Two turbo pulverisers are installed (Note 4), each driven by an 80-h.p. "Witton" motor, running at 1,450 r.p.m., which is direct coupled to the pulveriser shaft, and carried on the same bedplates as the machine. One pulveriser is of sufficient capacity to provide powdered coal for firing the kiln, the other machine being used as a standby. The coal is pulverised, air separated, and blown into the kiln in one operation, and coal up to 10 per cent. moisture content is used.
The kiln is fitted with the Rigby-Allen patented slurry atomising equipment at the feed end (Note 5), and an induced-draught fan is provided for dealing with the waste gases. The hot clinker as it comes from the kiln passes through a rotary cooler, 5 ft. diameter by 55 ft. long, and is handled from the cooler end by means of an Allen "swing tray" conveyor, which either delivers the clinker to the storage silos or direct to the cement grinding mill.
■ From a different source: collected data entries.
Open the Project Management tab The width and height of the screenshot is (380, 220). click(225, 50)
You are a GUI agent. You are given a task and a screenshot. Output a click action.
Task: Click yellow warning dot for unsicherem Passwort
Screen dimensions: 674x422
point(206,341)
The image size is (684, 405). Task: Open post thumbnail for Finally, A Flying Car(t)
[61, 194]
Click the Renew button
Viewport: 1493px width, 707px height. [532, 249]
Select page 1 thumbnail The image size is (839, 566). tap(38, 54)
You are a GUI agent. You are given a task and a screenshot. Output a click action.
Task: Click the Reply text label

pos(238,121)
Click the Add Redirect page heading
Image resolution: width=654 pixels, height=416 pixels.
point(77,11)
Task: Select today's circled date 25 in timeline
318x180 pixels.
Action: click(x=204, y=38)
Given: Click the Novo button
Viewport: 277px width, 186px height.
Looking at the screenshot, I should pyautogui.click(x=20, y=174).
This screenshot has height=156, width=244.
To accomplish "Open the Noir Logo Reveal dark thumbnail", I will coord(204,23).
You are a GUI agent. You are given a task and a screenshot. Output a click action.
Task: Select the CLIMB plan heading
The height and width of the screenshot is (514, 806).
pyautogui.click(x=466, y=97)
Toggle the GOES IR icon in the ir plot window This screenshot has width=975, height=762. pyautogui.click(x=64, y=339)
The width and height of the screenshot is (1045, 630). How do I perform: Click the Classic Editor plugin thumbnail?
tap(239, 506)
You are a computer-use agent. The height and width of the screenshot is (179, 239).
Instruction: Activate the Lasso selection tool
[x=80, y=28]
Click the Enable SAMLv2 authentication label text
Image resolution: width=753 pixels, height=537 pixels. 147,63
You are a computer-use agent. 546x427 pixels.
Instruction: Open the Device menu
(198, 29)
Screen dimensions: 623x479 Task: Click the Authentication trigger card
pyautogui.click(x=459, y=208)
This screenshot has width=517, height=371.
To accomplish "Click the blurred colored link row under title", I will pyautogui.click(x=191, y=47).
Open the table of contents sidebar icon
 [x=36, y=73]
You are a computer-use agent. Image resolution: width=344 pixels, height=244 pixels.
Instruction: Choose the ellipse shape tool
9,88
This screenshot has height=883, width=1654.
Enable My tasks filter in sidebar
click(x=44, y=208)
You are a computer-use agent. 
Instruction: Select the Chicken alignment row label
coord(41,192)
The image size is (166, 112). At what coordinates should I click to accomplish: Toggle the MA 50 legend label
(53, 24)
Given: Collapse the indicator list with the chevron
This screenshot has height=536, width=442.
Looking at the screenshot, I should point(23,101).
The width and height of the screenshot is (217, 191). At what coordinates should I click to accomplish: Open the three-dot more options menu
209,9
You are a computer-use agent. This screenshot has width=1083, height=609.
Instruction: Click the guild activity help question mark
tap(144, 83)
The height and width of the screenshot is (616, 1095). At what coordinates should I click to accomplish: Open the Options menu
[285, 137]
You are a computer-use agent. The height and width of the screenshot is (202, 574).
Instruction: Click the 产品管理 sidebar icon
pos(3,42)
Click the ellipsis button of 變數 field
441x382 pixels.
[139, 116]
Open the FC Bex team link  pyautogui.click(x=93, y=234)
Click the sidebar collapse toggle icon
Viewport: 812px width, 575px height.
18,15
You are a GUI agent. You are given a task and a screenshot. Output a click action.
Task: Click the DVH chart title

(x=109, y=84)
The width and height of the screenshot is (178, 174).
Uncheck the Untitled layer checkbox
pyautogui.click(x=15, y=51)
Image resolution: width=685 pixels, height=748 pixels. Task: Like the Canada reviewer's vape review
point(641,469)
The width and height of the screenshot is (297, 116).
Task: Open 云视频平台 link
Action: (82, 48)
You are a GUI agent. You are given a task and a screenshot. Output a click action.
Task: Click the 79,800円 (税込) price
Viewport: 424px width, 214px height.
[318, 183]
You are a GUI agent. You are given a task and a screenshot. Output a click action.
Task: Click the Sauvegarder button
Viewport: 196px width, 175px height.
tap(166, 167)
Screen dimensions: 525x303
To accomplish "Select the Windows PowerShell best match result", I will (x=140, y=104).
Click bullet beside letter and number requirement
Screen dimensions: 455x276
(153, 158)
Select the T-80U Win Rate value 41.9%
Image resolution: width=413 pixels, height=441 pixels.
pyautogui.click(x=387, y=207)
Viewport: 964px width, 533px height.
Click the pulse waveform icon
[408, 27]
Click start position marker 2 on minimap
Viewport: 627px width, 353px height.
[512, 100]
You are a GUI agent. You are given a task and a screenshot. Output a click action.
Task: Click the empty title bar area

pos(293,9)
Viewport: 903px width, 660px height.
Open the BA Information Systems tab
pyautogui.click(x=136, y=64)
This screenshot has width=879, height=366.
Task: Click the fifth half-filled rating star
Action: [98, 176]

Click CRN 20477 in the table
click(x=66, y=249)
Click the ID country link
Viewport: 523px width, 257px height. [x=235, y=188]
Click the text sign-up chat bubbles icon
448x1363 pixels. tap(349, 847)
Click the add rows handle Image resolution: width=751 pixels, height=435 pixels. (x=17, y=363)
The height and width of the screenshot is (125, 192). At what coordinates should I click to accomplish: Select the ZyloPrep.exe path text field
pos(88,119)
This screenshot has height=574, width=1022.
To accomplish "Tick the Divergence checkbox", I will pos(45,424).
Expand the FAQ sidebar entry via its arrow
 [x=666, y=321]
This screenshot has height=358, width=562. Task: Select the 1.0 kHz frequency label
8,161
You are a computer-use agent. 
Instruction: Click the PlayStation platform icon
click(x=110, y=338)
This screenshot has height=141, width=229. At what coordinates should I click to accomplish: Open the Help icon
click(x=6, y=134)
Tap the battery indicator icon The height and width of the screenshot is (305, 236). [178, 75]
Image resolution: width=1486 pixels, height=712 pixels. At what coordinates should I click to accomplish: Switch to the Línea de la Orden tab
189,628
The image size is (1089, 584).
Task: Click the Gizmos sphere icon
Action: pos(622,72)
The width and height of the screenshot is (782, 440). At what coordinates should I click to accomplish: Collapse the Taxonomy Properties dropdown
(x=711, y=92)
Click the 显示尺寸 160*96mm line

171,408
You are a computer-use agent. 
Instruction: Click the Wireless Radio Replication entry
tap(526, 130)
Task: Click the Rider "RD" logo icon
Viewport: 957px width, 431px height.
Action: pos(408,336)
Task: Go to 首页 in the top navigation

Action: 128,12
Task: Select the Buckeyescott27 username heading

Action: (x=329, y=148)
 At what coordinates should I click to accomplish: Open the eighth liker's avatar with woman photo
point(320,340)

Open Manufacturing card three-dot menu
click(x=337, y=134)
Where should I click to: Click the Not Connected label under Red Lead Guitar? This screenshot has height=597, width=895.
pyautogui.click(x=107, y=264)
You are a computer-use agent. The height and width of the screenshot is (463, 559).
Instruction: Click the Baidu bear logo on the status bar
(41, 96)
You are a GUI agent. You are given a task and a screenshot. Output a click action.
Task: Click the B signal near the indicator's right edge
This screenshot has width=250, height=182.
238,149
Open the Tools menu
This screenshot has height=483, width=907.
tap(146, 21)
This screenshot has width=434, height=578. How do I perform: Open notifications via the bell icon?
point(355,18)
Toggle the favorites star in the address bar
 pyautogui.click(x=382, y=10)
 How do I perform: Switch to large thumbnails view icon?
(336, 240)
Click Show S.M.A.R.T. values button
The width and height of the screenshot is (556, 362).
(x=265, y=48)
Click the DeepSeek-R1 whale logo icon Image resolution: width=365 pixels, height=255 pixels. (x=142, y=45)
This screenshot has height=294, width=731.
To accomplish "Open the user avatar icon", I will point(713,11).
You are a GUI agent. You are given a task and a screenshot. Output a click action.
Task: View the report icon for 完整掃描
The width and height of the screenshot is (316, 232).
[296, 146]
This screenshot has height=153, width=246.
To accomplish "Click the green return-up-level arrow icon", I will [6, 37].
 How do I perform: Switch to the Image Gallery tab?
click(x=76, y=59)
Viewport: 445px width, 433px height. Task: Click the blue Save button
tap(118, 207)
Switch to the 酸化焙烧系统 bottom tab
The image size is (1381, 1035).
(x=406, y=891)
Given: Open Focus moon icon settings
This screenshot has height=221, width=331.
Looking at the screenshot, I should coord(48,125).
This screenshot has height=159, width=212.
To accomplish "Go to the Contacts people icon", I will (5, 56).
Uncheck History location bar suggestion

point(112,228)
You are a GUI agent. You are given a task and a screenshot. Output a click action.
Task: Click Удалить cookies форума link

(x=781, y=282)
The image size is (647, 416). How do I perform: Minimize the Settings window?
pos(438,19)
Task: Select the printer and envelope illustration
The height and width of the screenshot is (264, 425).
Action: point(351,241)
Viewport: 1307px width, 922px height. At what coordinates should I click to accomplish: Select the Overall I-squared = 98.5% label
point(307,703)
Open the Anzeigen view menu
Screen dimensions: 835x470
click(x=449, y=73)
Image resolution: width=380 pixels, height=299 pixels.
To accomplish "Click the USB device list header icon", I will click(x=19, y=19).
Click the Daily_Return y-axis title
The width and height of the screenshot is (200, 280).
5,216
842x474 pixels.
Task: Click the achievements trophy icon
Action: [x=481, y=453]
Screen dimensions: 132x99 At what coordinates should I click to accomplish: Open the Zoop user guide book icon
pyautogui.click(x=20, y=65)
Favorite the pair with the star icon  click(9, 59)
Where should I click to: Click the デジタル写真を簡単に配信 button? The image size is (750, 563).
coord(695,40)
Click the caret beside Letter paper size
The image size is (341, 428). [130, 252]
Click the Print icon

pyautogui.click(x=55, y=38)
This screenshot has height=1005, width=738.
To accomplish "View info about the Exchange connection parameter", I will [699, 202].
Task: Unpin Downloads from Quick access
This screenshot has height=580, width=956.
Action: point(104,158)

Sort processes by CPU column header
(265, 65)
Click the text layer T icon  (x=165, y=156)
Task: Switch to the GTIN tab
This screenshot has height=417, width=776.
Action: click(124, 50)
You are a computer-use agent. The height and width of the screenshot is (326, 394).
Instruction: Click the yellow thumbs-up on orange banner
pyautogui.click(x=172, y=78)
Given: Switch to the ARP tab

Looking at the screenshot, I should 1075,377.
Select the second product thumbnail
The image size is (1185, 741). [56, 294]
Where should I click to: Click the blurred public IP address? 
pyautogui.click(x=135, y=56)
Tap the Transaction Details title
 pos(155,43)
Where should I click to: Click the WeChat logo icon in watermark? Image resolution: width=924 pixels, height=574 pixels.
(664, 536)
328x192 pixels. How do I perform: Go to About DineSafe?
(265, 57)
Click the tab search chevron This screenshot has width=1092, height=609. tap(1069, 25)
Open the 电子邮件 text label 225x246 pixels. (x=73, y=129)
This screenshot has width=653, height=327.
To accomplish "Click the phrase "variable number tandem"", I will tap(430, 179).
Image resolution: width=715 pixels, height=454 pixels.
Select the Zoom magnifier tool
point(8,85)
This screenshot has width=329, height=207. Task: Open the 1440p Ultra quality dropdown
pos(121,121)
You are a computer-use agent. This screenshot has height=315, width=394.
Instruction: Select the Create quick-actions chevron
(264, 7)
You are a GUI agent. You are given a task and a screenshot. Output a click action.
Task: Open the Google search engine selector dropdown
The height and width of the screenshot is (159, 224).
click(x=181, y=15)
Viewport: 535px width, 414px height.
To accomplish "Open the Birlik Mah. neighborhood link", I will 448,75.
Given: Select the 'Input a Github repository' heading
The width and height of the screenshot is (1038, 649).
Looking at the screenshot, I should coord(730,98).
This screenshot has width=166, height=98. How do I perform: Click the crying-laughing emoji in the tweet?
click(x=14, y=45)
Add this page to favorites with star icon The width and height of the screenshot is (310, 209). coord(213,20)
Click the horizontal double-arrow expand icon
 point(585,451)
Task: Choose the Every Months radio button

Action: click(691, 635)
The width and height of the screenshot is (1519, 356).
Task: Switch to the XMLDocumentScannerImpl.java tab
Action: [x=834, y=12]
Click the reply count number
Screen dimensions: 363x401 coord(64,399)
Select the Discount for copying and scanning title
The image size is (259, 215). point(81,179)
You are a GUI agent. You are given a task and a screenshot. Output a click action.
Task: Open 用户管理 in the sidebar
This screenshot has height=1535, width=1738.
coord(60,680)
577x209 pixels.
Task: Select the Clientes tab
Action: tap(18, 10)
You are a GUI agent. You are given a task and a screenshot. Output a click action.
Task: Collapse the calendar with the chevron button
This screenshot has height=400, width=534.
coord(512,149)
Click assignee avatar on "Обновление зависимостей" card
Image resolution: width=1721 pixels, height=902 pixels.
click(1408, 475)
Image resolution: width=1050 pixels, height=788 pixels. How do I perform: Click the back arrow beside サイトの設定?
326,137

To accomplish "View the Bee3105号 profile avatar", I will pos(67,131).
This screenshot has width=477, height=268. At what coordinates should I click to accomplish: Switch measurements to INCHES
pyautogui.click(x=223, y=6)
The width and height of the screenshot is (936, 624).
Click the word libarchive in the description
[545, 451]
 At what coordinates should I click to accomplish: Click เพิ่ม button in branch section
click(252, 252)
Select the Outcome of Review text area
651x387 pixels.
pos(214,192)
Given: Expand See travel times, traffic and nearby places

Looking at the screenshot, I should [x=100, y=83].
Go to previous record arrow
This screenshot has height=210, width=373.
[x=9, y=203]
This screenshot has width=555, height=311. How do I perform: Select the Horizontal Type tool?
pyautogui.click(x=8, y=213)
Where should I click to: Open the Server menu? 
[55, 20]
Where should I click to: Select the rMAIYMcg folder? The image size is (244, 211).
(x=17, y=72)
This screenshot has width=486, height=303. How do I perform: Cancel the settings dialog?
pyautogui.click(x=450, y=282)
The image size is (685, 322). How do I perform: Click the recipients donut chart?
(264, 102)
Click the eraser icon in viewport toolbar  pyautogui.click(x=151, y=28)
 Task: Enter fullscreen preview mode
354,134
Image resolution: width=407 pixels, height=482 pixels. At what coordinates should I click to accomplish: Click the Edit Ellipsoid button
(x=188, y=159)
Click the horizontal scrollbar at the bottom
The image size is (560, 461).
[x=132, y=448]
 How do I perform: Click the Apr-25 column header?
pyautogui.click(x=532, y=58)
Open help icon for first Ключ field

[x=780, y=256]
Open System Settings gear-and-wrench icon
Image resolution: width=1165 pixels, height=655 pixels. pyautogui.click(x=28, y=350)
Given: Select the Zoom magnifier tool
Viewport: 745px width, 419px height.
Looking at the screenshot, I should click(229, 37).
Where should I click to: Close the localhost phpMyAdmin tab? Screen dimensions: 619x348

The cement mill consists of a "Stag" combination tube mill, 6 ft. 6 in. diameter by 36 ft. long, driven by a 450-h.p. three-phase "Witton" motor running at 244 r.p.m., direct coupled in a similar manner to the raw mill. This motor with its liquid starter is shown in Fig. 4, the control being similar to that of the 350-h.p. raw mill motor.
A small plant is provided for crushing and feeding gypsum, and automatic table-feeders are used for regulating the feed of clinker and gypsum to the mill in the right proportion. The ground cement is elevated and conveyed to three large reinforced concrete silos, whence it is extracted and packed mechanically into bags for despatch.
Reference has been made to the control of the 300-h.p. and 450-h.p. tube-mill motors. The other motors are controlled by suitable pillars, or panels, consisting in general of an oil circuit-breaker with starter. In the case of motors from 30 h.p. to 125 h.p. the starter is of the oil-immersed rotor pattern, whilst for the smaller motors auto-transformer starters are employed. The main power wiring consists of paper-insulated lead-covered cables, single-wire armoured, except between rotor starters and rotors where the cable is in flexible tubing.
The extensions described in this article were carried out under the direction of Mr. J. Ward, Managing Director of the Barnstone Cement Co., Ltd., to whom we are indebted for permission to publish the information and photographs.